C’est cette démarche qui vient tout de suite à l’esprit, issue de la vieille tradition du questionnement de l’objet et de son expression, chez Platon, pour lequel le mot est comme le coin frappé des médailles ou de la monnaie. Ainsi, l’oiseau est cette espèce d’oiseau de Georges Braque, en quelque sorte, plus que l’oiseau même. Oiseau peint, peinture de l’oiseau, plus que l’oiseau vif, sa représentation. Voilà quelques impressions hasardeuses, probablement, mais qui font unité en moi de cette lecture intéressante et forte.

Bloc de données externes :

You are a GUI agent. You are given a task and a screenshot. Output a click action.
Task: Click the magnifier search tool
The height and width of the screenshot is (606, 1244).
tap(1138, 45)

Le livre de Serge Nunez Tolin, Noeud noué par personne, pose aussi à sa manière la même question. Quelle est la qualité spirituelle du langage devant la chose ? Quelle est l’expression qui sert le mieux l’objet ? Quelle est la nature de cette vérité de la chose ? Et toujours des mots importants, ici, « lumière », « silence », « blancheur », « chute », « vide », « l’abîme », « la chose » là encore. Je cite à dessein ce beau vers : Cette idée vive que l’on se fait d’une fleur, afin de servir ce propos platonicien qui me rend la tâche facile, et me permet de réfléchir avec l’auteur sur la vérité de la fleur, qui est plus l’idée d’une fleur qu’une fleur, plus le coin qui frappe la monnaie que la pièce de monnaie elle-même ou la médaille. Il y a une allégeance du poème au réel, ou plutôt à la réalité – réalité soudain assortie du langage et qui gagne les bords complexes du réel, dernière qualité que cherche le poème. Je cite encore :
Une chose est un peu plus ce qu’elle est, avant d’en avoir dit le mot.
Cette part qui lui est enlevée, par ce que nous nous la sommes représentée sous une espèce que nous avons en propre.
Il faut encore se déplacer.
Se déplacer vers les choses, respirer leur silence comme un plein.
Pour poursuivre, quelques mots sur Marc Dugardin et son recueil, Quelqu’un a déjà creusé le puits. L’affaire est un peu plus compliquée ne serait-ce que parce que le livre n’est pas issu des presses de Mortemart, lesquelles donnent des ouvrages typographiés à la finesse sensuelle par le contact du relief de la page – sorte de coin de monnaie, mais là sur la page, en ronde bosse. Et encore par ailleurs, pour l’effet très personnel que me donne ce livre – surtout au regard de cette chronique. Mais citons d’abord :
voyageurs
un regard que l’on sent
posé sur soi
(pour aimer ou pour détruire)
dans la vitre du train
cela commence avec soi-même
et cela finit sur un quai
que peuplent des fantômes
et des êtres en chair et en os
Oui, car je me sens moi aussi un voyageur dans ces poèmes, ce qui est une sorte de condition du chroniqueur que je suis ici, et peut-être un guide dans l’espace erratique du livre ? Prise du réel encore une fois, un peu comme une capture avec des mots simples comme « le coquelicot », « le naufrage de novembre », « l’enfance », « un petit mortel ». Rien n’est épuisé donc dans ce livre où tout y est juste et bien pesé.
Et pour conclure, de simples mots à partir d’Aléa second de Jean-Claude Leroy, et tout de suite dès le premier poème ce vers :
avant de tout se dire au point de suture des étreintes
jonctions affolées des sexes, des peaux, des souffles
pour dire que le sexe est ici comme une chose. Ou encore, je cite :
action terrible, le genou qui plie
un dernier clin d’œil donne le départ
pour quelques sous le cœur s’emballe
la fin du monde revient de son soupir
le présent s’écarte dans les bras qui manquent
Est-ce un rituel religieux ? Est-ce une transaction sexuelle dans une chambre inquiète ? La rencontre de deux sexes sans doute. Voilà pour aujourd’hui, en suivant le cours ordinaire des jours et des travaux.